------ Exercise input

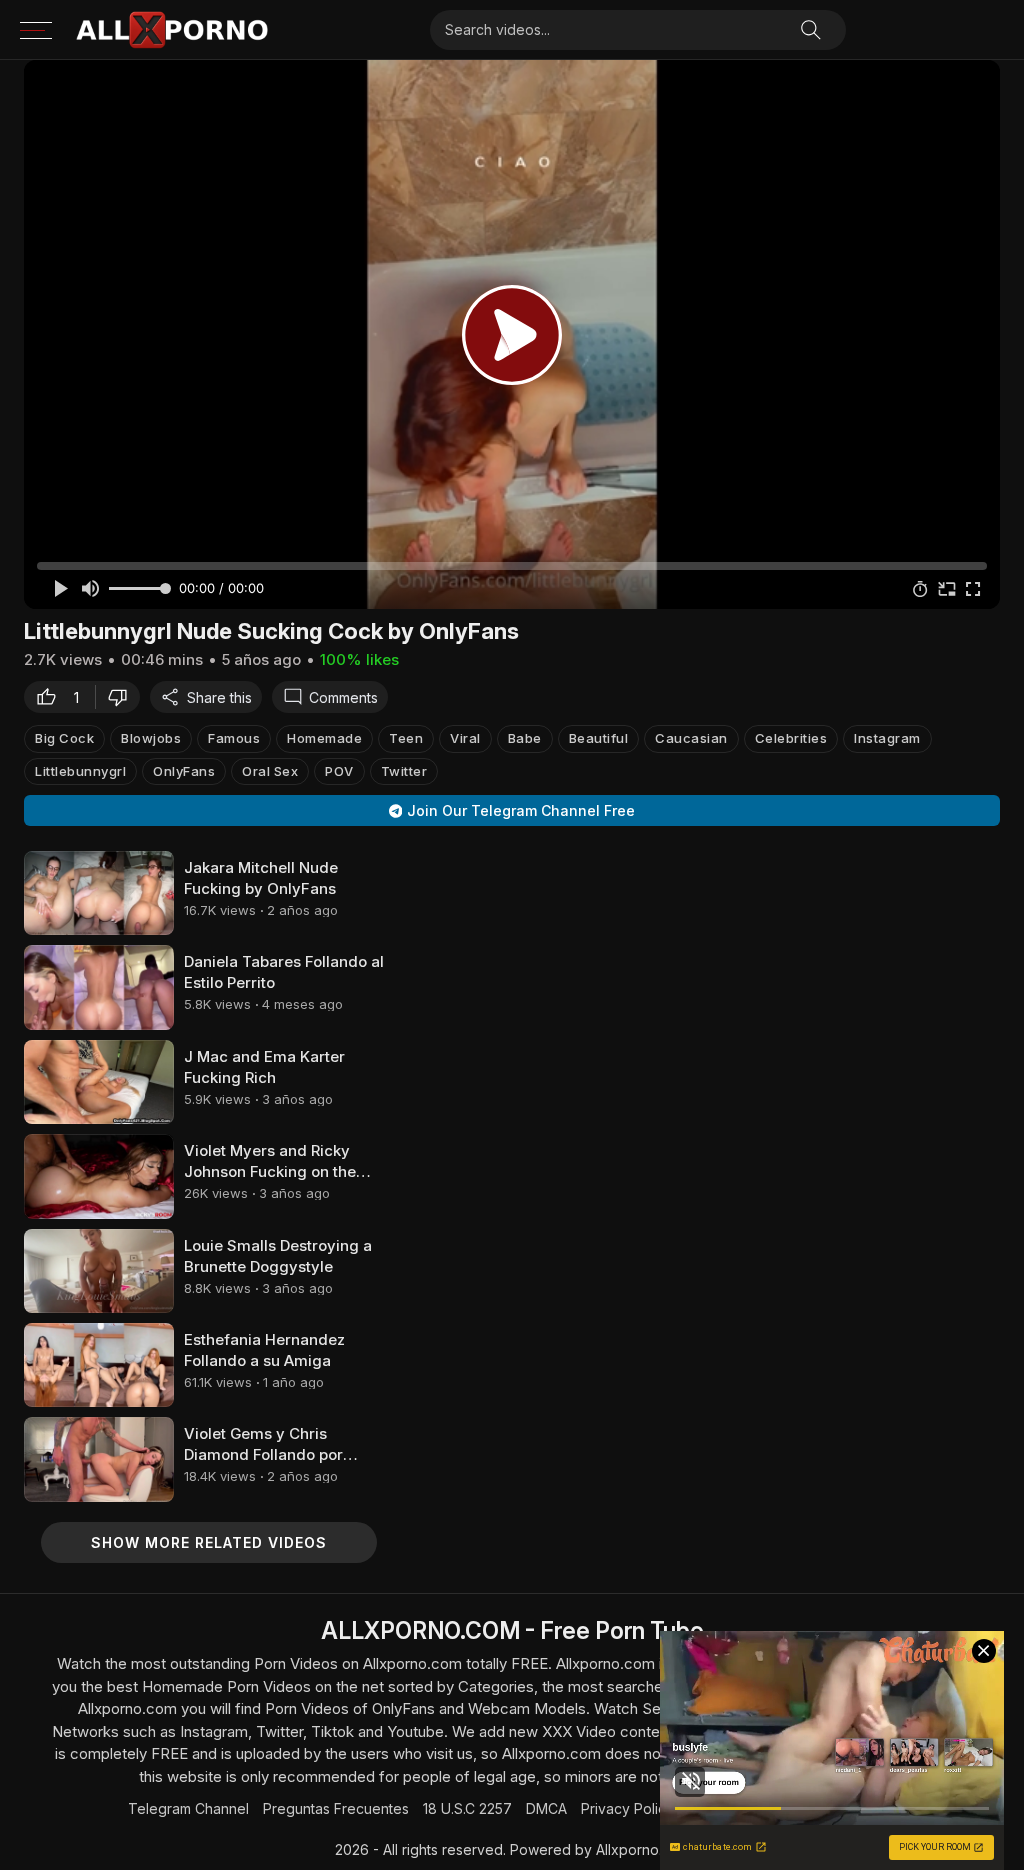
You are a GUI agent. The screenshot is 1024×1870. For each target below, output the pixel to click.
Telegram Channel (188, 1808)
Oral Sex (270, 771)
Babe (525, 738)
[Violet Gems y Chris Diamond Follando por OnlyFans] (99, 1459)
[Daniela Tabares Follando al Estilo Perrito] (99, 987)
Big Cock (64, 738)
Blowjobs (151, 738)
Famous (234, 738)
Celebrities (791, 738)
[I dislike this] (123, 697)
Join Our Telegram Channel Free (521, 810)
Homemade (324, 738)
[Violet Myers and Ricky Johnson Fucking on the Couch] (99, 1176)
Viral (465, 738)
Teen (406, 738)
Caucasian (691, 738)
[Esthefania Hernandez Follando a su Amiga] (99, 1365)
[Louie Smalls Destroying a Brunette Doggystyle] (99, 1271)
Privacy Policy (627, 1808)
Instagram (887, 738)
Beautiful (599, 738)
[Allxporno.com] (172, 30)
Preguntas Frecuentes (336, 1808)
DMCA (546, 1808)
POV (339, 771)
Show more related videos (209, 1542)
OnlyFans (184, 771)
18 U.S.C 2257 (467, 1808)
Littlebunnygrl (80, 771)
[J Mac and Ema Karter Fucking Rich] (99, 1082)
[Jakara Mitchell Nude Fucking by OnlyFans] (99, 893)
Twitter (404, 771)
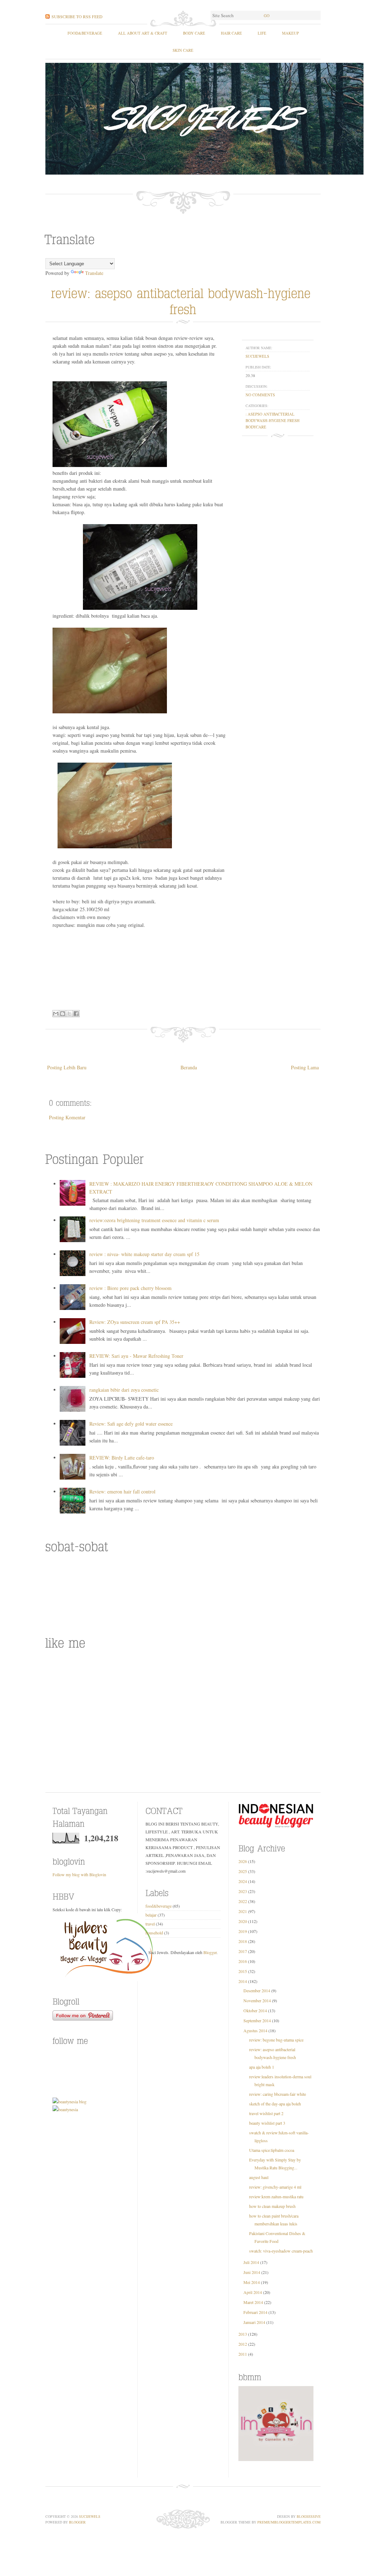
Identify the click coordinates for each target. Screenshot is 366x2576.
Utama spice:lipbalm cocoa (271, 2150)
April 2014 (252, 2292)
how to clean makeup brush (272, 2206)
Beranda (188, 1067)
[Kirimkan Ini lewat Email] (55, 1013)
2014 (242, 1981)
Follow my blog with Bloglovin (79, 1874)
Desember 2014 (256, 1990)
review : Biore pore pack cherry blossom (130, 1288)
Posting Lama (305, 1067)
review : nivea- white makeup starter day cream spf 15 (144, 1254)
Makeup (290, 33)
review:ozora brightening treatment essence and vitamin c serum (154, 1220)
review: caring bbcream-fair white (277, 2094)
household (154, 1932)
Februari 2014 (255, 2312)
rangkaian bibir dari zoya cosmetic (124, 1389)
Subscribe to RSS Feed (77, 16)
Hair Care (231, 33)
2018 (242, 1941)
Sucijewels (89, 2516)
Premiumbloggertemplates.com (289, 2522)
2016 (242, 1961)
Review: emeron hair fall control (122, 1491)
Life (262, 33)
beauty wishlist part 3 (267, 2123)
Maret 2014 (253, 2302)
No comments (260, 394)
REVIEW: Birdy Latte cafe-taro (121, 1457)
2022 (242, 1901)
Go (266, 15)
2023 (242, 1891)
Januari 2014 (254, 2322)
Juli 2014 (251, 2262)
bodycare (256, 427)
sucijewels (257, 356)
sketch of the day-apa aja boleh (275, 2104)
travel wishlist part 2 (266, 2113)
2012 (242, 2344)
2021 (242, 1911)
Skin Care (183, 50)
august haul (258, 2177)
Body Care (194, 33)
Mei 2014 (251, 2282)
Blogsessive (309, 2516)
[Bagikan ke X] (69, 1013)
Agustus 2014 (255, 2030)
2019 (242, 1931)
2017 (242, 1951)
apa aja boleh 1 (261, 2067)
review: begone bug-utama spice (276, 2040)
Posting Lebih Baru (66, 1067)
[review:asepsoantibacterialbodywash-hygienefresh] (183, 299)
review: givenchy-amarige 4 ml (275, 2187)
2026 (242, 1861)
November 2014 (257, 2000)
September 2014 (257, 2020)
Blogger (210, 1952)
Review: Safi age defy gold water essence (131, 1423)
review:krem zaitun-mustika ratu (276, 2196)
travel (150, 1924)
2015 (242, 1971)
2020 (242, 1921)
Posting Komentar (67, 1117)
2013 (242, 2334)
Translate (94, 273)
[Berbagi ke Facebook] (76, 1013)
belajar (151, 1915)
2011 (242, 2354)
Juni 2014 (251, 2272)
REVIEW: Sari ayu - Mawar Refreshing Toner (136, 1355)
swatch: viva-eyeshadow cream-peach (281, 2251)
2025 (242, 1871)
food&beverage (85, 33)
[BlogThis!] (62, 1013)
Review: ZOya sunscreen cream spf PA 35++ (134, 1322)
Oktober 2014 (255, 2010)
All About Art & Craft (142, 33)
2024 (242, 1881)
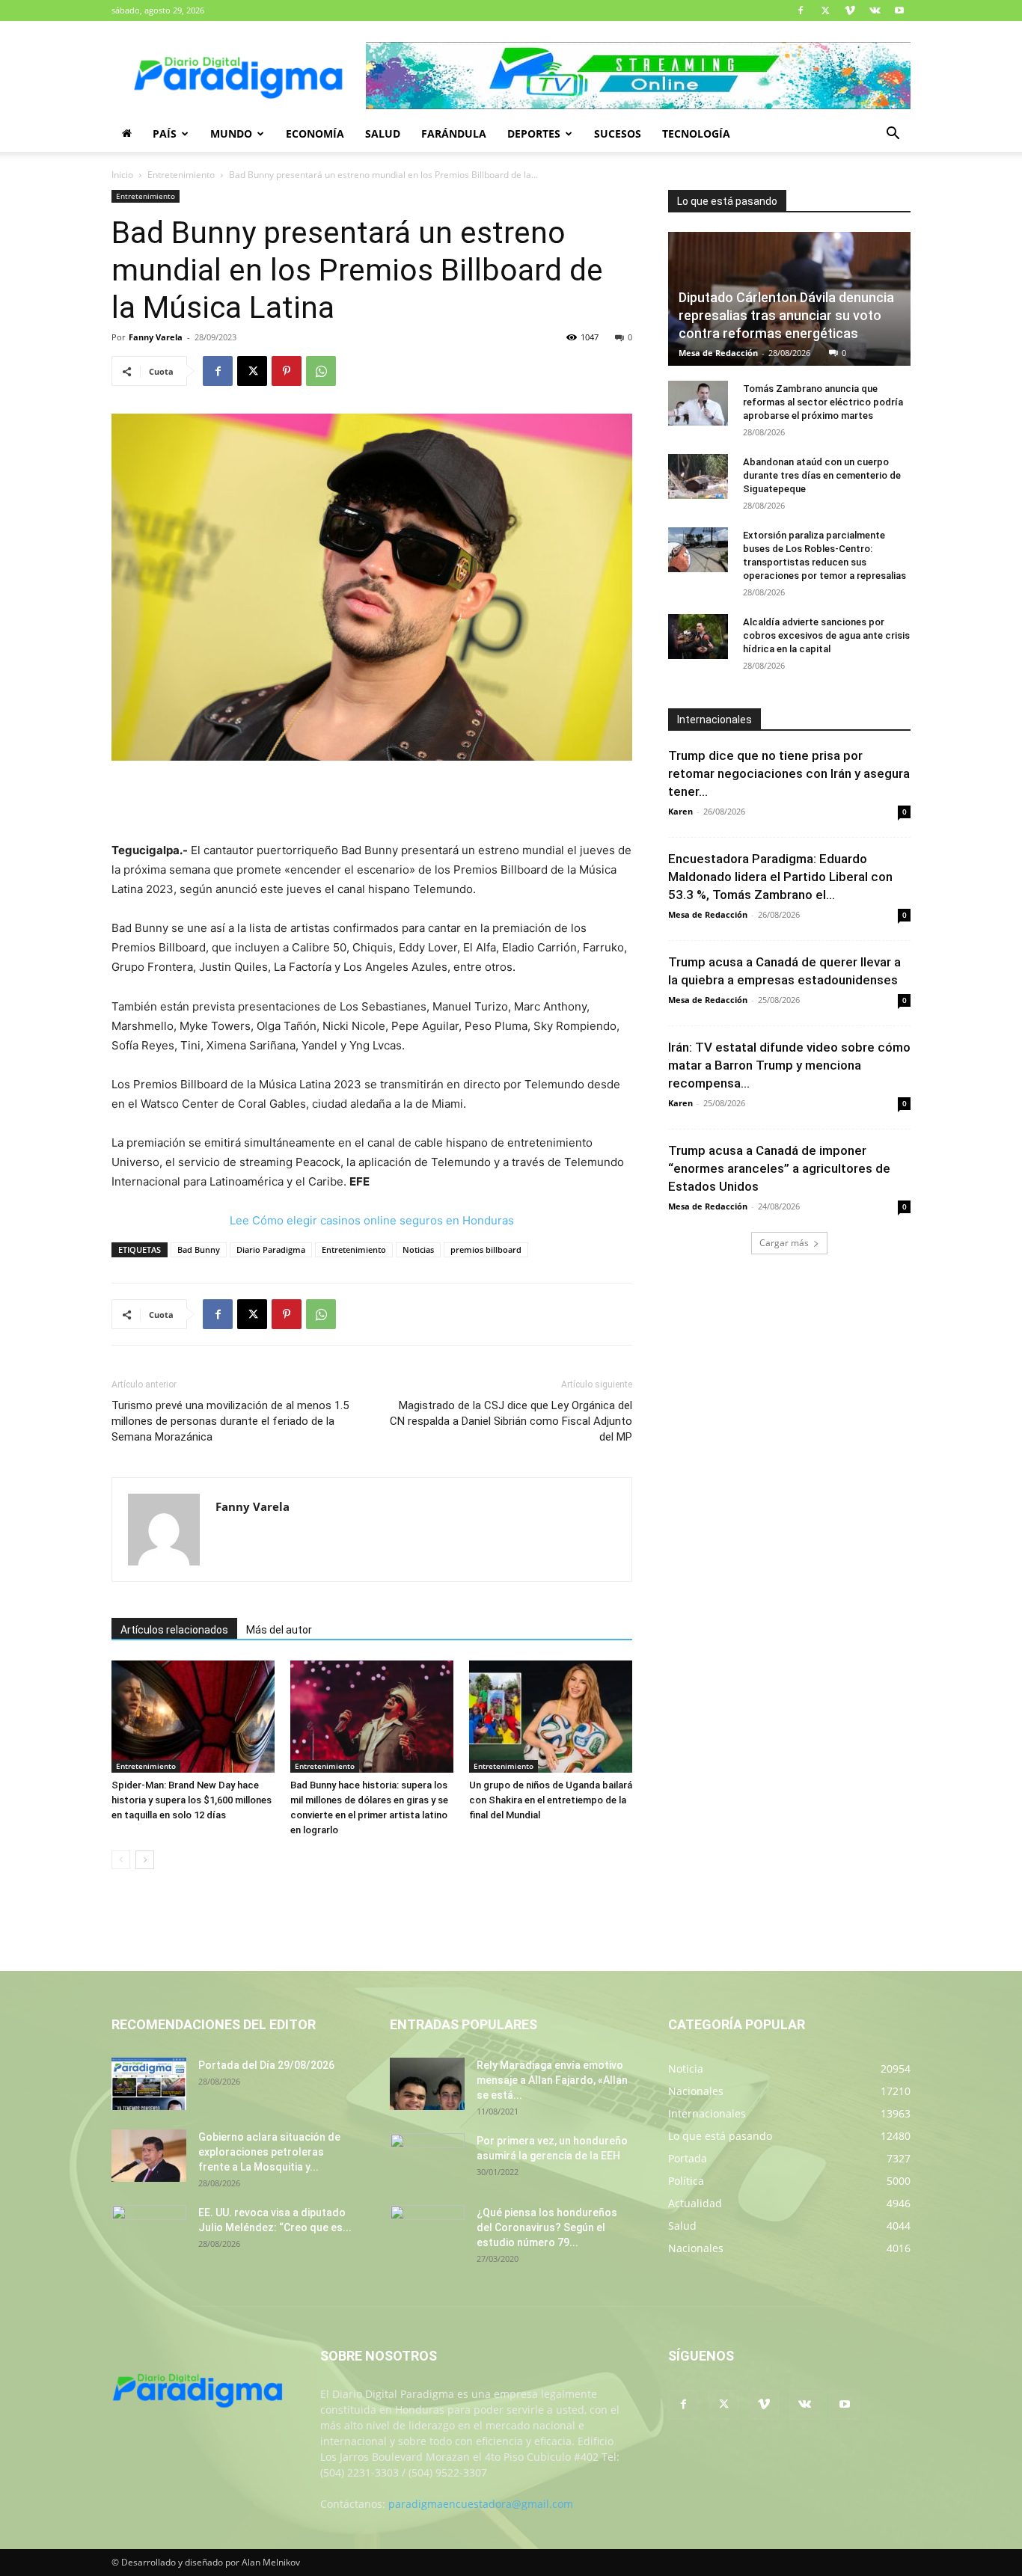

------------

### What you will do
An exact copy is required of the lines from the one holding "food&beverage (85, 33)" to the end of the entries above, both included; no pictures belong in it.

### Answer to this exercise
food&beverage (85, 33)
[BlogThis!] (62, 1013)
Review: ZOya sunscreen cream spf PA 35++ (134, 1322)
Oktober 2014 (255, 2010)
All About Art & Craft (142, 33)
2024 (242, 1881)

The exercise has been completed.